Rabu, 5 Juli 2023 | 09:53 WIB ET

JAKARTA, kabarbisnis.com: Organisasi internasional yang bergerak di bidang pendidikan, ilmu pengetahuan dan kebudayaan atau Unesco melaporkan sebanyak 763 juta orang dewasa di dunia ternyata kekurangan literasi akan digitalisasi.

Chair of the Governing Board Unesco Institute for lifelong Learning, Daniel Bariel mengatakan, hampir setengah dari orang dewasa di seluruh dunia saat ini tidak melek digital.

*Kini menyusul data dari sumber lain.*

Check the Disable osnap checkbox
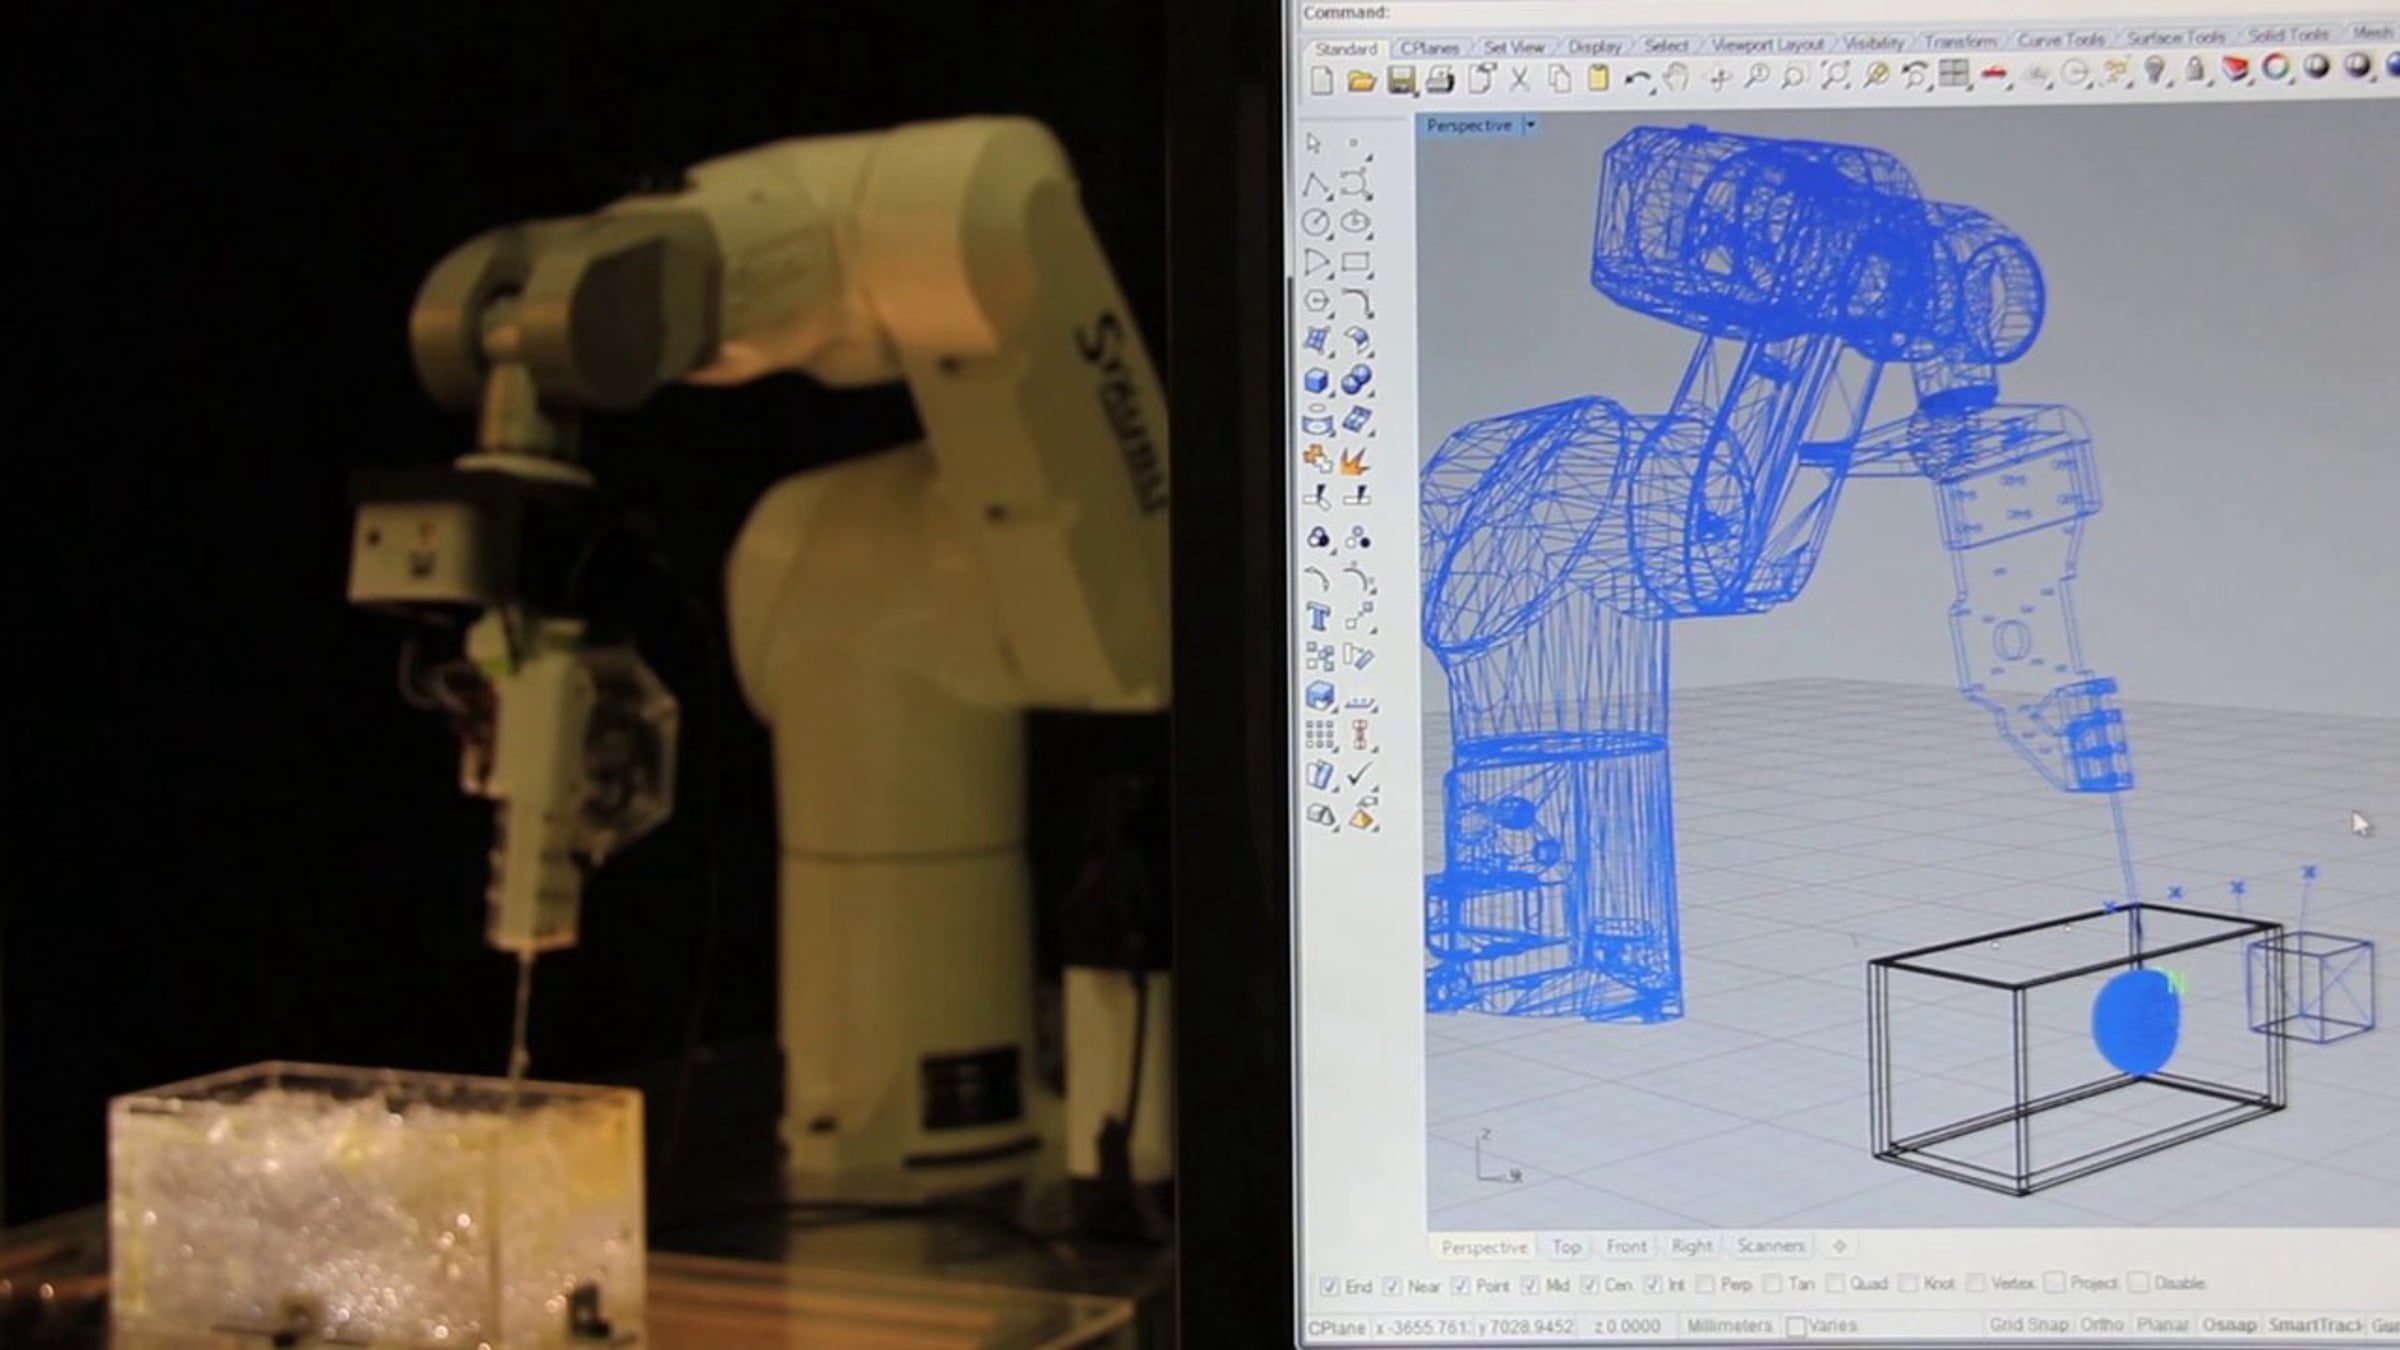This screenshot has width=2400, height=1350. click(2139, 1282)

"Dunia kita keluar jalur. Sebanyak 763 juta orang dewasa kekurangan literasi dasar digital," kata Baril pada media di konferensi pers Inclusive Lifelong Learning Conference (ILLC), di Bali, dikutip Selasa (4/7/2023).

Bahkan menurutnya, orang dewasa yang berpartisipasi dalam program pendidikan dan pembelajaran saat ini tidak mencapai 5% di sepertiga negara di seluruh dunia.

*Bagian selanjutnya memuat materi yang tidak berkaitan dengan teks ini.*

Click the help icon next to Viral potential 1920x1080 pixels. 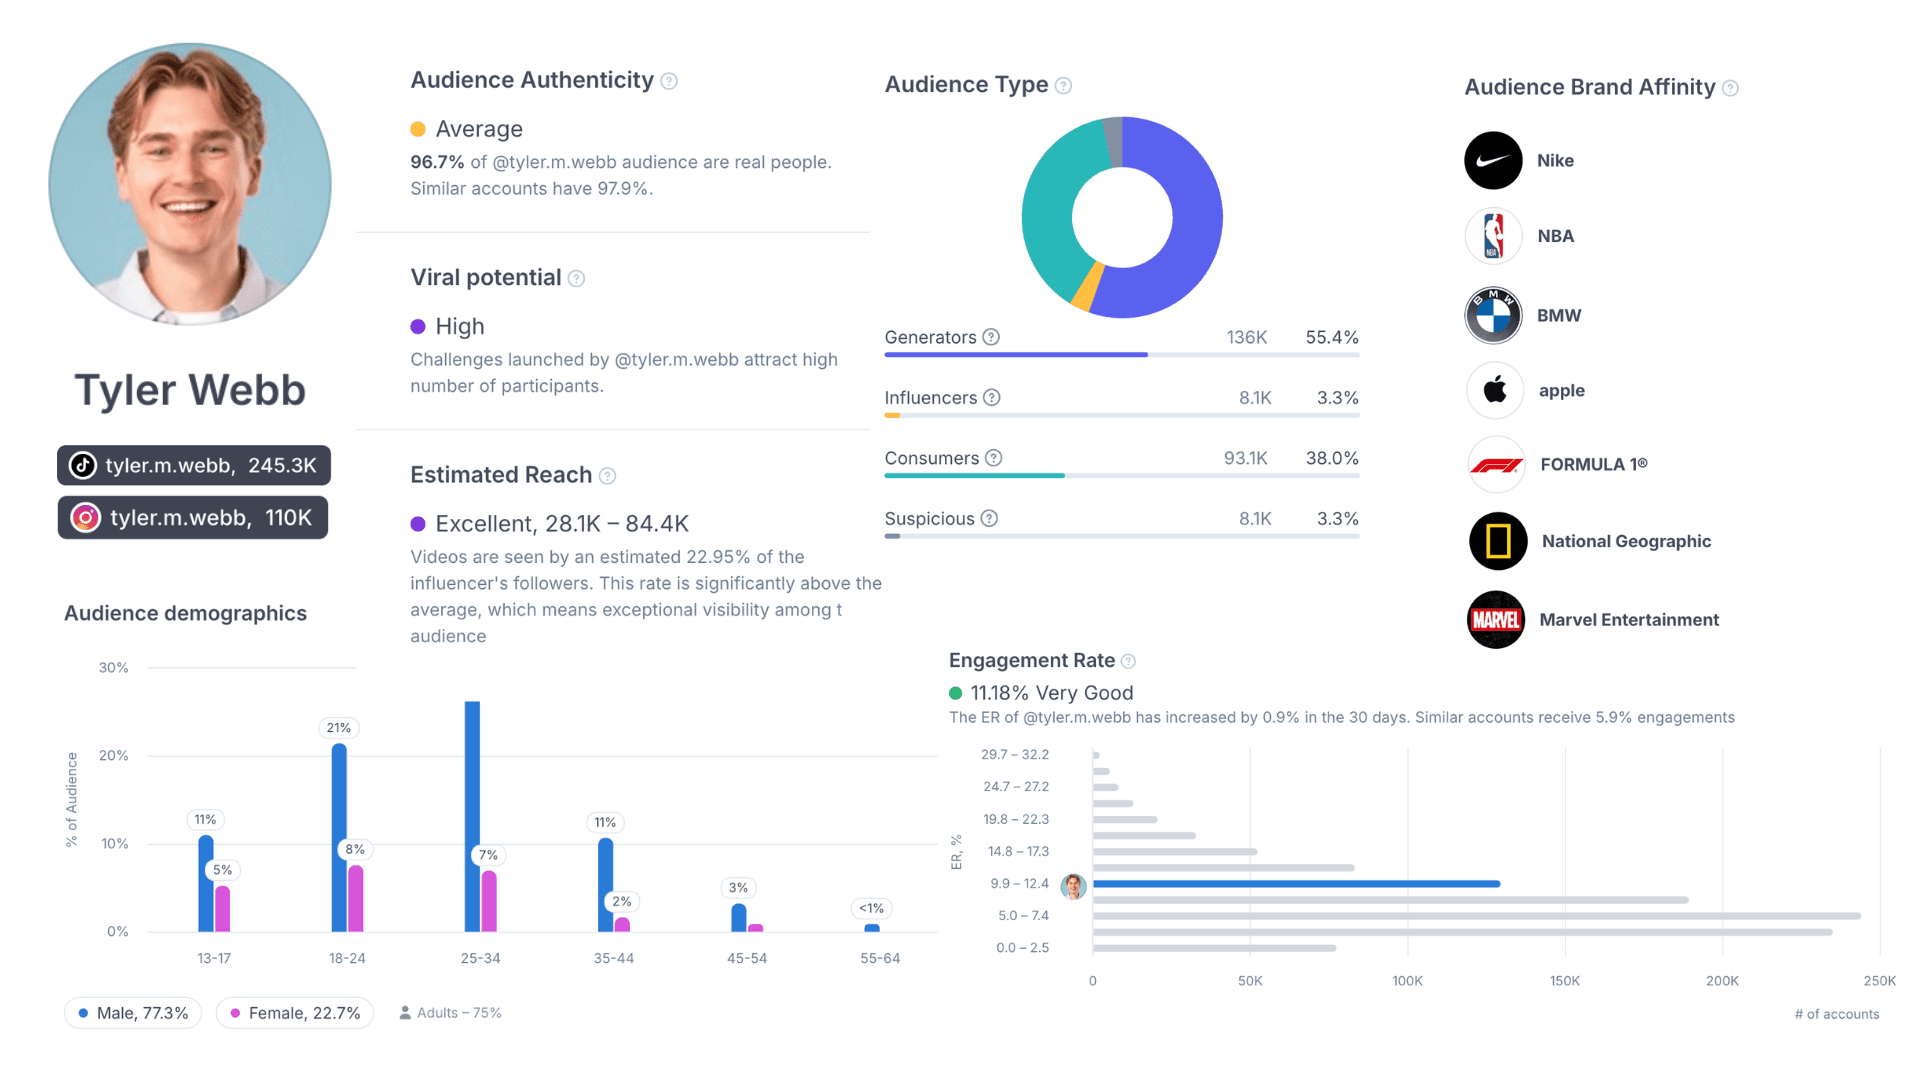[x=576, y=279]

Berdasarkan laporan global Kelima Unesco tentang pembelajaran dan pendidikan orang dewasa mereka yang kurang mendapatkan pembelajaran orang dewasa adalah penduduk asli, migran, lansia dan penyandang disabilitas. Orang-orang tersebut menurutnya masuk dalam golongan yang terlalu sering kehilangan kesempatan belajar.

Untuk itu, lebih dari 140 negara anggota Unesco berkomitmen untuk menyelaraskan visi dan hak untuk mengkampanyekan Lifelong Learning atau belajar sepanjang hayat termasuk Indonesia.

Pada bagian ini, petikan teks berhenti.